▶ _提供テキスト_
——————

最初の式典はアンカラのアタチュルク廟で催されました。

式典にはレジェップ・タイイプ・エルドアン大統領をはじめ、トルコ大国民議会議長イスメット・ユルマズ氏、アフメット・ダウトオール首相、憲法裁判所長ズフトゥ・アルスラン氏、フルシ・アカル参謀総長、CHP党首ケマル・クルチダルオール氏、ヌマン・クルトゥルムシュ副首相、ヤルチュン・アクドアン副首相などが参列。アタチュルク廟のアスランル・ヨル(獅子の道)での行進で開始しました。

エルドアン大統領は談話の中で、テロとの戦いのメッセージを発しました。

「大勝利から93年目を迎えた今日、我々に託された共和国を末永くいつまでも残すため力の限り努力し続けます。
アナトリアを永久に我が国として守り抜く戦いは、今もなお続いています。我が国の存亡を揺るがさんとする内外のいかなる力も、我が国の独立と未来に影を落とすことはできないでしょう。アナトリアが敵の侵略から救われ、新国家が設立される過程で戦った戦士たちに今一度神のご加護がありますように。」

アタチュルク廟での式典に続き、エルドアン大統領は「総指揮官」としてベシュテペの大統領宮殿での祝賀を受け入れました。

式典の最後はイスタンブールのアタチュルク文化センターで締めくくられました。

会場にオープンカーで到着したエルドアン大統領は、国歌斉唱の後、8月30日の式典では初めて、市民に向かってスピーチを行いました。


「今年、93年目を迎えたこの大勝利の喜びを我々に味わわせてくれたトルコ軍の総司令官ムスタファ・ケマル・アタチュルクと救国戦争を率いた議会の全てのメンバーを、今改めて敬意をもって偲びたいと思います。

——————

▶ _抽出情報_
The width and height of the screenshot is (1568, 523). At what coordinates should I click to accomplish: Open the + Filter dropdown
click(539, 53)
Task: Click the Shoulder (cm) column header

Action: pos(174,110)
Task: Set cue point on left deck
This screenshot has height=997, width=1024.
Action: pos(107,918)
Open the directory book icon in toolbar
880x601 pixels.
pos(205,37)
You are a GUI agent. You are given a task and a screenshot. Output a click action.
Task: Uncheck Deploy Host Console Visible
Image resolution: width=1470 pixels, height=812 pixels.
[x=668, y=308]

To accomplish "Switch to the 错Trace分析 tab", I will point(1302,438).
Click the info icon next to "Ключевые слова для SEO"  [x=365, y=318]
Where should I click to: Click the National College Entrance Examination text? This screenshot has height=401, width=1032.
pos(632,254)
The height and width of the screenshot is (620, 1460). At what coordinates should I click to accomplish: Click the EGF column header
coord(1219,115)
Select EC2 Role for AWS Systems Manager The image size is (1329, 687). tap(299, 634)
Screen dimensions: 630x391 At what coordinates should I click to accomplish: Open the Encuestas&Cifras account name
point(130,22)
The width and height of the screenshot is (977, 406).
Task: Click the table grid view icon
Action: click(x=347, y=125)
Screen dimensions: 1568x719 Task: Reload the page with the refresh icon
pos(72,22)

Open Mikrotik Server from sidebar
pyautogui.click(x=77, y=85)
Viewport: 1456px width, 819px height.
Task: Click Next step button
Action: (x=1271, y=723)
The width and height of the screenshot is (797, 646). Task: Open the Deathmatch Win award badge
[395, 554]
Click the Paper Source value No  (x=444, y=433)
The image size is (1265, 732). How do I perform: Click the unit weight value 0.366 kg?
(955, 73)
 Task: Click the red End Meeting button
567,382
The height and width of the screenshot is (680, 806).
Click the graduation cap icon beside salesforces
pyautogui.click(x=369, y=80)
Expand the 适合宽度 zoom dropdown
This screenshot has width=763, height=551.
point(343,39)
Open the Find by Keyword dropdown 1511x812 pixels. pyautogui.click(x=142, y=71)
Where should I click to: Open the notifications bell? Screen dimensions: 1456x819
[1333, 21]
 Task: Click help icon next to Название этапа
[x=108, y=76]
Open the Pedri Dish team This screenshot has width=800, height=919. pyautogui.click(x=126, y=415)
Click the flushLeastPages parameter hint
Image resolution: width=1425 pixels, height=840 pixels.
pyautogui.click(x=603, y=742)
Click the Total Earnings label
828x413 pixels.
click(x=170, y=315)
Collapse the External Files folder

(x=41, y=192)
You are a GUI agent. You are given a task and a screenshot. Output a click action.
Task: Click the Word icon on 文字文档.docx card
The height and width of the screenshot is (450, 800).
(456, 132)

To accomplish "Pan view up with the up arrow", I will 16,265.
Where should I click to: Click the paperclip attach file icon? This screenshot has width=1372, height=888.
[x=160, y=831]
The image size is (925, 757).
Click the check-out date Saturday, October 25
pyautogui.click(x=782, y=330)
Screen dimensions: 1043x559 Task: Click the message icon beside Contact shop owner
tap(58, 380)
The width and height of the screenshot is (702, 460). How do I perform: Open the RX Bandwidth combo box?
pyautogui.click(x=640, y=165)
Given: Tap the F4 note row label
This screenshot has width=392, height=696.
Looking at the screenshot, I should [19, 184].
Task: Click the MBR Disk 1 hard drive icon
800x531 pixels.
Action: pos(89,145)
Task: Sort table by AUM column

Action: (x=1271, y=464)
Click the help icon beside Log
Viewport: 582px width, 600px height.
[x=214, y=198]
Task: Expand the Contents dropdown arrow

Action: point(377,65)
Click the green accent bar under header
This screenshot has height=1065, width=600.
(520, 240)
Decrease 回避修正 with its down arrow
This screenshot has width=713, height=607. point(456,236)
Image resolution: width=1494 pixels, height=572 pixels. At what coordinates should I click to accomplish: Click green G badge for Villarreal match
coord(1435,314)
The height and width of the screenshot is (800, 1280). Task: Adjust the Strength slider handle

——————

▶ _記述問題 A_
式典の記事にある「最初の式典はアンカラのアタチュルク廟で催されました。」という一文を英語に訳してください。
▶ _記述問題 B_
式典の記事によると、式典の最後はどこで締めくくられましたか。
▶ _記述問題 C_
トルコの戦勝記念式典を伝える式典の記事を、最後の文の後から書き進めてください。

▶ _正解 A_
The first ceremony was held at the Atatürk Mausoleum in Ankara.

▶ _正解 B_
イスタンブールのアタチュルク文化センターです。

▶ _正解 C_
マラズギルトの戦いから今日まで、この大地を我々に祖国として残すために戦った、このために犠牲となって散って行った、戦士の誇りを守った全ての兵士たち、全ての我々の祖先たちに感謝し、冥福を祈ります。アナトリアの大地に足を踏み入れて以降、7つの気候、3つの大陸を治めてもなお我々の心のふるさとであり力の源であり続けたのは、いつでもこの大地でした。バルカン諸国、北アフリカ、中東を失った時の最後の砦もまたアナトリアとトラキヤの大地でした。

1000年もの間、この大地で数々の勝利を治め、裏切者の野望を打ち砕いたわが国民は、今日直面している困難をも乗り越える力と能力を備えています。我々はそれゆえに、『ひとつの国家、ひとつの国旗、ひとつの国民、ひとつの政府』と言っているのです。トルコ国軍は、昨日も今日も陸・空・海で過去から未来に続く独立の戦いを最も保証するものです。改めて、ムスタファ・ケマルをはじめ、全ての戦士たちに感謝と敬意を込め、ご冥福をお祈りします。8月30日戦勝記念日、おめでとうございます。」

式典には大統領府の親衛隊も参加しました。国産戦車ALTAYも参加したパレードでは、やはり国産ヘリコプターであるATAKと訓練機ヒュルクシュも航空ショーを行いました。式典の最後を締めくくるトルコ空軍のアクロバティックチームであるターキッシュ・スターズによる航空ショーは息をのむ迫力でした。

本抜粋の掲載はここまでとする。